Whaley said the Bills would not put a deadline on Harvin making a decision.
“We’ll talk to him, see where he is and hopefully he comes back,” Whaley said. “We want him back.”
Finances are a factor as well. He signed a three-year contract with Buffalo with two years voidable. If he’s healthy and able to return, both sides would need to find the right number.
With the advent of juniors flooding the NFL Draft each year, there was a theory among some scouts that the Senior Bowl was losing some of its luster as a showcase for top prospects.
That has changed in recent years.
Under the leadership of executive director Phil Savage, the Senior Bowl has upped its game as far as attracting some of the top talent that player-personnel evaluators around the league want to see.
Savage worked in the NFL as a general manager, with the Cleveland Browns, and as a scout.

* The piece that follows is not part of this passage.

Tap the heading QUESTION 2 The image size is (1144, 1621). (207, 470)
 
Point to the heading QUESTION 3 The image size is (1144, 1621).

He understands the needs of teams when it comes to assessing draft prospects and is far more selective about the players he invites.
They don’t all accept and the junior crop still overshadows many seniors, but this year, for instance, Savage believes he has the deepest talent in his four years in charge of the all-star game among the 110 players here this week.
None of the other college all-star games – the East-West Shrine Game and the NFLPA Collegiate Bowl among the more notable of them – can compare to the Senior Bowl’s magnitude or reputation for drawing players worthy of entry into the NFL.
In 2013, according to Senior Bowl officials, 94 players who participated in the game joined the NFL, including top overall choice Eric Fisher, a former Central Michigan offensive tackle selected by the Kansas City Chiefs.
The average number of Senior Bowl participants who land in the NFL each year hovers above 80. According to CBSSports.com draft analyst Rob Rang, that’s more than double all of the other college all-star games combined.